I am a “publishing” author, but not a “published” one. I still have the feeling that nothing compares to getting your book accepted by a genuine publishing company, a company that then takes the lead in getting one’s book cleaned up, ready for publication, shipped and publicized. I also know that the great days of author-coddling are over. Unless you’re a very successful author, you may have to kow-tow to your publisher a lot; you may have to let the publisher rename your book; and you may get little editing and hardly publicity. Getting published means that money comes to you. Maybe not a lot, but the costs of publishing are not yours.
I took the other route. I spent some money on an artist, on the cost of proofs, and on copies I can cart around and sell on my own. (I do expect most of the sales to occur at Raven’s Gift, Amazon.com. Considering the sales possibilities and my expenses, it’s reasonable to say that writing is my hobby.

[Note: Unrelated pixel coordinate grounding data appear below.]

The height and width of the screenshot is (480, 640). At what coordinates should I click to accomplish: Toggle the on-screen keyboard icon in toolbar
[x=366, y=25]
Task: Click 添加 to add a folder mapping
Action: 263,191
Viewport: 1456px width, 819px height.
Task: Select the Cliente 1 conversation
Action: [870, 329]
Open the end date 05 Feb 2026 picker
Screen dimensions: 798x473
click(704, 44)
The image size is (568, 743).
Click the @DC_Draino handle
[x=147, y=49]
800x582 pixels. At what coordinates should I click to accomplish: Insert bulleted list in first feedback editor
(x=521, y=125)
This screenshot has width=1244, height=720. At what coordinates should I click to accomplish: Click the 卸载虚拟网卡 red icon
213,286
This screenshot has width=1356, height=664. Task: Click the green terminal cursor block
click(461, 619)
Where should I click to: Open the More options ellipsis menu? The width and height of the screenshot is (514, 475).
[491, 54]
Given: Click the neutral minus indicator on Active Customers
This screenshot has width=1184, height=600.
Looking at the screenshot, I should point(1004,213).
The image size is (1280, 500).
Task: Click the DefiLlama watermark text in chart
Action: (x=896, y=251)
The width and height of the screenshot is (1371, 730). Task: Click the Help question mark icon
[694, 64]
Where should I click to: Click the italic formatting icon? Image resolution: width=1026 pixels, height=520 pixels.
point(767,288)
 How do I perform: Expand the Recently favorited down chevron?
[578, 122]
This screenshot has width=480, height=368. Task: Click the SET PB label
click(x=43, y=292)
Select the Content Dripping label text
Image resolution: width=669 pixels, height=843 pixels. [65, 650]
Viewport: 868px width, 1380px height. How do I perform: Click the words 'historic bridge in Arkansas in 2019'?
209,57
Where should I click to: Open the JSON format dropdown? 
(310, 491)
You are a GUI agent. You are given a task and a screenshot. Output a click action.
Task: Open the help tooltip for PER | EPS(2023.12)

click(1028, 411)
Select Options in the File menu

Now that we’ve gotten the downers out of the way, let’s look at the positives. I made the book the way I wanted. Its future is under my control. I can publicize it any way I think of, at whatever pace I make time for. I’m an independent.
That’s the key phrase: I’m an independent. That phrase explains why, when I tell fellow writers that I’m self-publishing, they just don’t seem to get it.
My actual career lay in writing software. For many years I worked for other companies as a full-time employee. But then I was forced to work for myself, to be independent. The second day of my independent programing career, I discovered how incredibly wonderful it was. When you’re independent, your career is much more in your own hands, much less dependent on the judgment and timing of others. But I couldn’t see how wonderful that was until it was thrust on me.
When I was a full-time programmer employee, I had a friend who went independent. He had a lot of trouble getting started, and in the long run he only built up a small (profitable) business. He used to tell me that if I ever had a taste of independence, I would never look back. And I just used to stare at him in total incomprehension.
It’s hard to understand how satisfying it can be to upend the world order, to go against the grain of “how it has always been.” I don’t know what my sales will be, but they could be dreadful in any case. I’ll have fun seeing what I can do. The novel is my baby, and: I’m an independent.
(I can’t resist adding a few numbers to this blog item: Book sales since April 29, 2010: 2; chapter downloads of the audio version of the novel: 48,000. Somebody out there knows me.)